Yet, despite the abundance of great voice acting from various British talent (we killed Billy from Eastenders), the lip-syncing and facial animation (outside of the excellent social commands) by Molyneux's own admission is a bit ropey. But this is mostly forgivable thanks to the lack of cut-scenes - you never really see anything up close.
When we were sent off to meet the powerful heroine Hannah (or 'Hammer') instead of the slim, big-breasted femme-fatal we were expecting we were introduced to a tardy red-headed lass with a West-country accent, and she was more interested in keeping the order of her pacifist monk cult than eating pies or some other stereotype, which shows that Lionhead at least has grown as a narrative studio. We still farted on her, though.
You don't even notice your canine companion (when he's actually working how he should) there at all. Chasing your pooch companion to a treasure chest he's just barked to your attention feels totally natural, and teaching him tricks - including the ability to take a leak on command - adds a whole new layer on the social side. Again, he's not the tear-inducing virtual love object it was hyped to be, but another notable and significant layer on the pie.
The combat system is one of Fable II's highlights. The decision to dedicate melee attacks entirely to the X button, thanks to clever combination and timed attacks, makes for a simple but satisfying experience.
For the first few hours you're stuck with basic button-mashing attacks until you amass enough XP to upgrade, which probably isn't the best idea for introducing people to what's actually one of our favourite adventure game combat mechanics in a while.
Eventually, after investing XP into your sword swiping, you'll unlock satisfying flurries (executed by holding X and pressing the direction you want to lunge), useful counter-moves (performed by pressing X as an opponent attacks) and devastating combos (pulled off by chaining together X button presses at just the right time).
Ranged combat meanwhile properly keeps the FPS player happy; you can nail enemies with your cross bow from a third-person, GTA-style lock-on view, or zoom in with an over-the-shoulder aiming reticule for more precise shots.

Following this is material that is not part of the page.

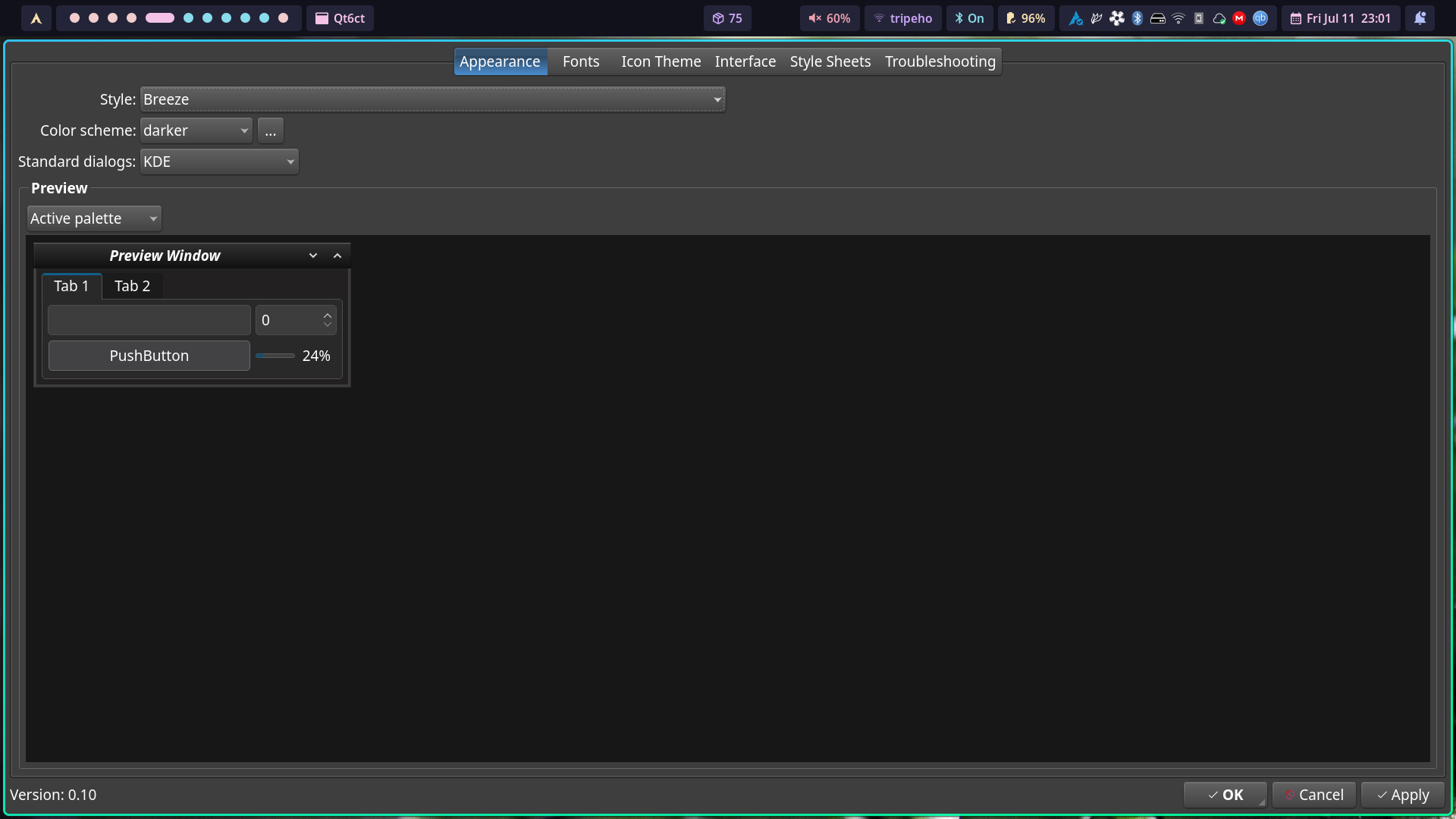This screenshot has width=1456, height=819.
Task: Collapse Preview Window with up chevron
Action: [x=337, y=256]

Through upgrades you can improve your accuracy, speed or even aim for specific parts of a target's body using the right stick.
Add all that together and you've truthfully got a combat system that's easy to use, but tricky to master. Our Nans could quite easily mash at the pad, but they're not pulling off the sword-swipe combos we've got going on with our timed button presses.
Once again, Fable II is all about choice. If you don't want to bother with Albion's troubles you can ignore the main quest and - like we did - setup shop as a humble blacksmith, build enough cash to buy a big house and then rent it out to the poor for a stream of profit every five minutes - even when you're not playing.
Fable II offers an even more unique side quest experience at the end of the game when you can finally afford to buy the big castle at the top of the hill, marry a barmaid, have kids and create your very own Bowerstone credit crisis.
This undeniably huge layer of the Fable experience promises to become even more important with the introduction of a day-one co-op patch, which as we're sure you can guess we haven't been able to try out in our version of the game.
It's all come together nicely then. Fable II is definitely for a certain breed of gamer; it's the Ying to Fallout 3 and Oblivion's Yang. If you're the sort of gamer content with making your own fun, breaking into people's houses and doing a chicken impression at the end of the bed, then this is the adventure game for you.